Training a TensorFlow image classifier on AWS
Amazon SageMaker is an amazing service that allows you to build complete, end-to-end machine learning pipelines, from model training to production deployment. It comes with a huge set of built-in models that you can use straight away, but it also allows you to train your own custom models via Docker images, giving you total control over the fun part of the process (i.e., model architecture and training logic) and yet abstracting away the boring part (model serving, instance creation, load balancing, scaling, etc).
In this tutorial series, I’m going to show you how you can use Amazon SageMaker and Docker to train and save a deep learning model, and then deploy your trained model as an inference endpoint.
In the first part (this post), we’ll go through all the steps necessary to train a Tensorflow model using Amazon SageMaker, and in the second part (coming soon, stay tuned 😊), you’ll learn how to create prediction endpoints that you can later use in your apps.

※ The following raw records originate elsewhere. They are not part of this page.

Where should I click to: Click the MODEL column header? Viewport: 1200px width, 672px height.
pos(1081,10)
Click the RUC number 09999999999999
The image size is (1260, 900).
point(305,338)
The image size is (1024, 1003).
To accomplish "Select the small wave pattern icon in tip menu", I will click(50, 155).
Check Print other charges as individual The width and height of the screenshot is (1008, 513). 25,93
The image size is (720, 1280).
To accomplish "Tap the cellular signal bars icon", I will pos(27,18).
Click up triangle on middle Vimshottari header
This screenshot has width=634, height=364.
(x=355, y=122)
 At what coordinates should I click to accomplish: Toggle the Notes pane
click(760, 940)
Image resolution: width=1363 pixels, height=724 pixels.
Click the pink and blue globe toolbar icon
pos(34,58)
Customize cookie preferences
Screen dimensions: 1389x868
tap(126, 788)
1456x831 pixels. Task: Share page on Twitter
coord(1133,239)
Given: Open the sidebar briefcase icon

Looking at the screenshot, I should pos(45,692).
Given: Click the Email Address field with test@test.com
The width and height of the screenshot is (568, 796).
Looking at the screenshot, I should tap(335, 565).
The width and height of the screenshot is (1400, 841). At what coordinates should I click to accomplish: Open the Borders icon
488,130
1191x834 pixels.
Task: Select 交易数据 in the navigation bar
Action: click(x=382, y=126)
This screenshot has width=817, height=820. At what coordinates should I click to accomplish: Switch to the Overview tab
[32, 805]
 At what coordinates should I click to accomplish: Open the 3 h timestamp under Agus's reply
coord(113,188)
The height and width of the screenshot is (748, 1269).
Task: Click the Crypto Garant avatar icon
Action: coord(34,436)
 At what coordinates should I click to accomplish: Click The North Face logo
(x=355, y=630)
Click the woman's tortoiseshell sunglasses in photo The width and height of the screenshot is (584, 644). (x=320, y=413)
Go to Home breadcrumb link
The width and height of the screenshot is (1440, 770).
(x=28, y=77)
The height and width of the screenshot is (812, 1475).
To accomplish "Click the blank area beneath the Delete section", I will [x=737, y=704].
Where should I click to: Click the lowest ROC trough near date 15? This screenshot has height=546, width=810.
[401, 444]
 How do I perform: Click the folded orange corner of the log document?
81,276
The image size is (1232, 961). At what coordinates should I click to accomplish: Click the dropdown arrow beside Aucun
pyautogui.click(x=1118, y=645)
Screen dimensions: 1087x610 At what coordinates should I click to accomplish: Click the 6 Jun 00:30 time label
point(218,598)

You will need AWS CLI and Docker installed on your machine (optional: install the Kaggle CLI to download the dataset). Make sure you have access to an AWS account and have the necessary credentials in your .aws/credentials
file (you can use the aws configure
command to set up an AWS profile). Don’t forget to run export AWS_PROFILE=<profile name>
to tell the AWS CLI which profile you’ll be using.
For this project, you will need to have access to the following AWS services:
- S3 to store your data and model weights;
- Elastic Container Registry (ECR) to store Docker images for your training containers;
- IAM to create roles;
- and, finally, Amazon SageMaker that will use all the abovementioned services to launch training jobs.
To begin, create a new folder on your machine for this project, cd into it, and let’s go!
Step 1: Upload the dataset to AWS S3
You might want to skip this step if you prefer to download the data directly from your code for each training, but for the purpose of this tutorial, we are going to use S3 as our data source.
Let’s first create an S3 bucket where we’ll store our training data with the following command (or you can simply use the AWS console). You can choose any available name (S3 bucket names are globally unique), but it should preferably contain the word “sagemaker” - i.e., something like tutorial-sagemaker-data-12345 - it will make the following steps a little easier.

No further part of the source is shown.